BACKGROUND: One in 5 households in the United States include ≥1 children with special healthcare needs (CSHCN); 21% of CSHCN live in families who reported financial burden (FB) meeting the child’s healthcare needs. Prior studies demonstrated reduced FB association with receiving care within a MH. The relationship between these factors among CSHCN in Kansas has not been explored; therefore, we assessed the association between having a MH and reported FB.
METHODS: Kansas data (n = 787 CSHCN; parent-reported telephone survey) from the 2009–2010 National Survey of CSHCN were analyzed. Factors associated with reported FB (dichotomous variable Yes/No) included: healthcare through a MH (19-item composite measure) and covariates [e.g. child‘s age, sex, functional limitations, family structure, household education level, federal poverty level (FPL), insurance type, and access to healthcare] were assessed using weighted logistic regression.

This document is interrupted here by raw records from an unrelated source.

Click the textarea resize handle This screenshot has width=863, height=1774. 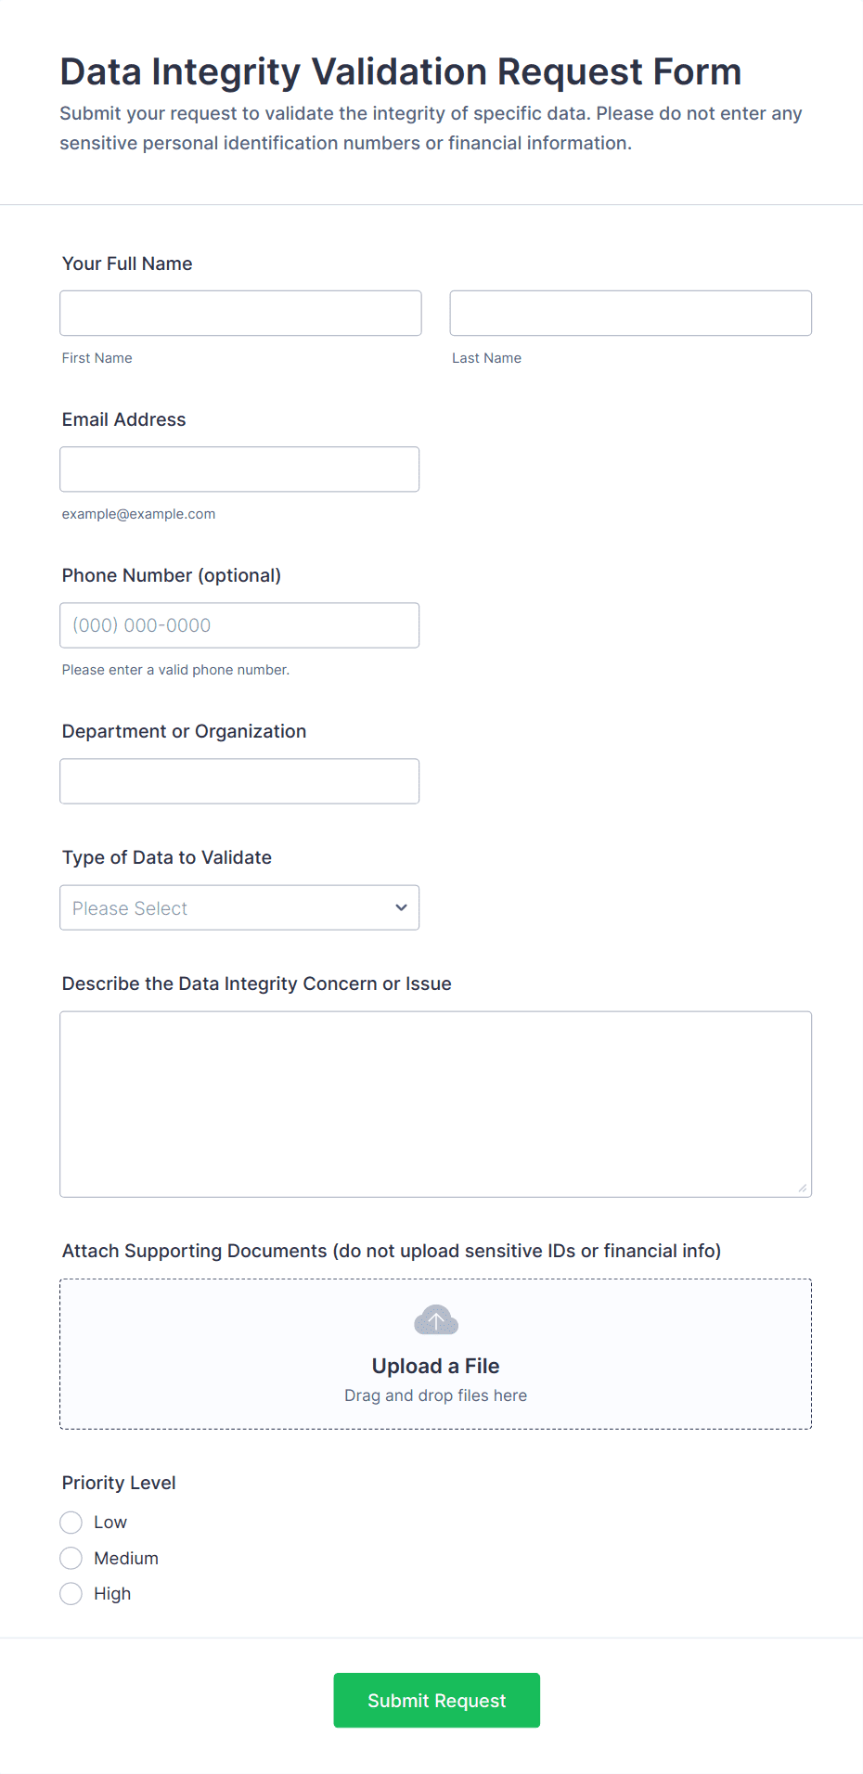click(x=803, y=1189)
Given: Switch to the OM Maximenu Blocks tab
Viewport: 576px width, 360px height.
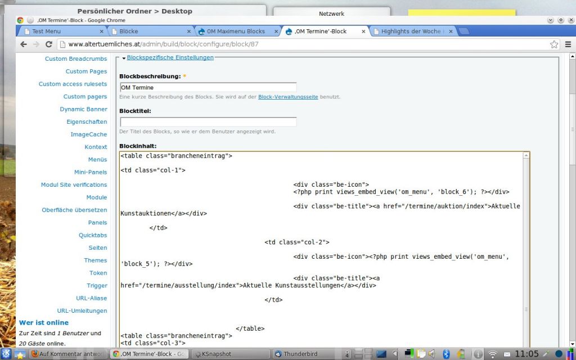Looking at the screenshot, I should click(x=235, y=32).
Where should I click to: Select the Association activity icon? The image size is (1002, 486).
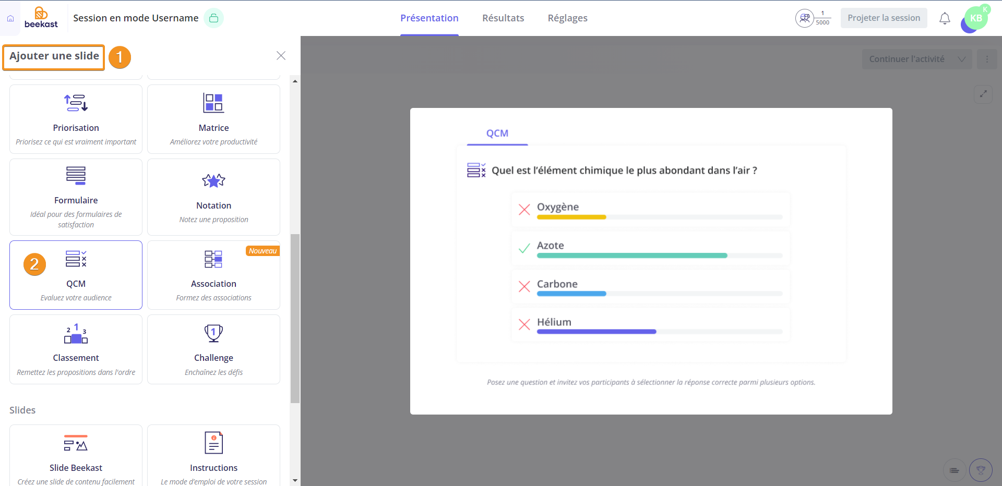[213, 259]
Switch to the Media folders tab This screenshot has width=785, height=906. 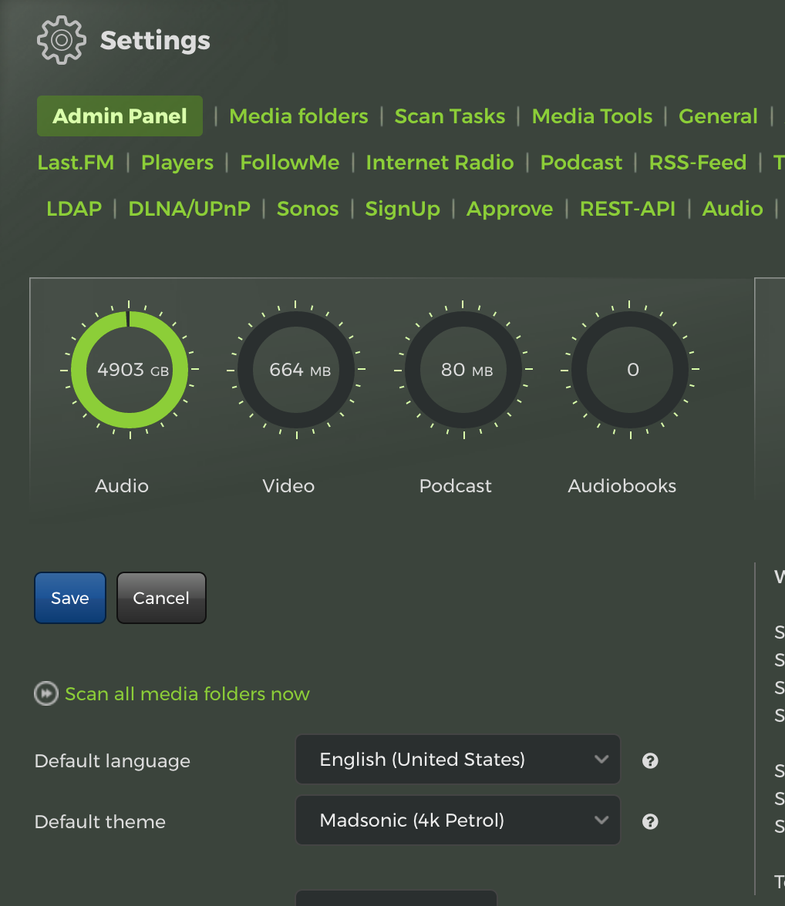[x=298, y=116]
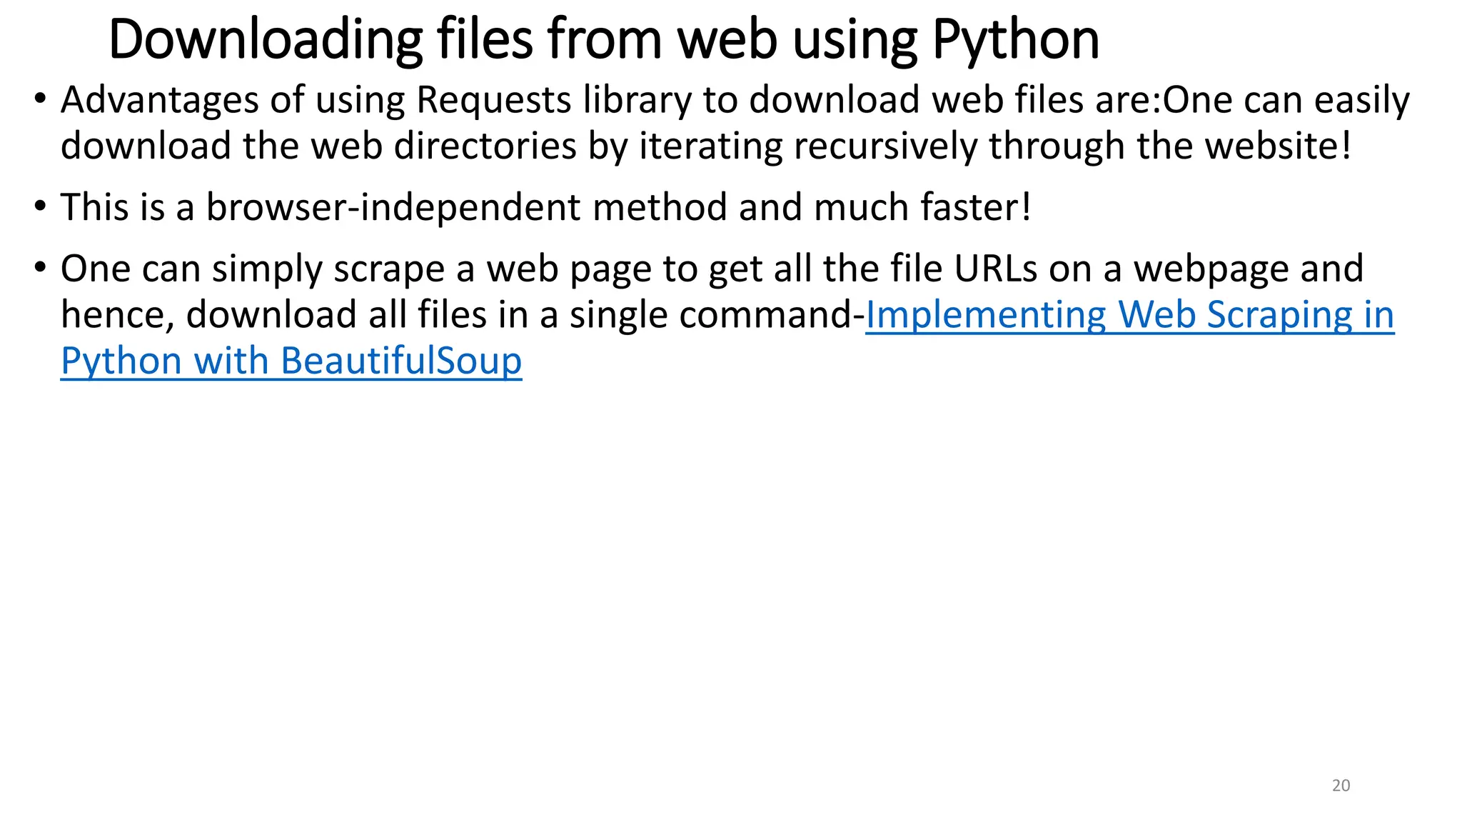Image resolution: width=1462 pixels, height=823 pixels.
Task: Click the 'Python with BeautifulSoup' link text
Action: (x=291, y=361)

RESULTS: Overall, 49.4% CSHCN had received healthcare through a MH; 26.3% CSHCN lived in families that reported FB. Lack of a MH was associated with increased FB (adjusted odds ratio [aOR]: 1.84; 95% confidence interval [CI]: 1.08–3.17). Higher FB was reported among CSHCN living in families ≤200% FPL versus >400% FPL (aOR: 2.64: 95% CI: 1.21–5.75) and those having barriers accessing healthcare (aOR: 2.82: 95% CI: 1.64–4.84). CSHCN with no versus ≥3 functional difficulties (aOR: 0.06: 95% CI: 0.02–0.21), daily activities unaffected versus moderately/consistently affected (aOR: 0.49: 95% CI: 0.27–0.91), and with either public or private insurance versus uninsured (aOR: 0.28: 95% CI: 0.10–0.76) lived in families reporting less FB.
CONCLUSIONS: MH absence was associated with increased family FB among Kansas CSHCN. Our findings provide information to policymakers about provision of healthcare via MH.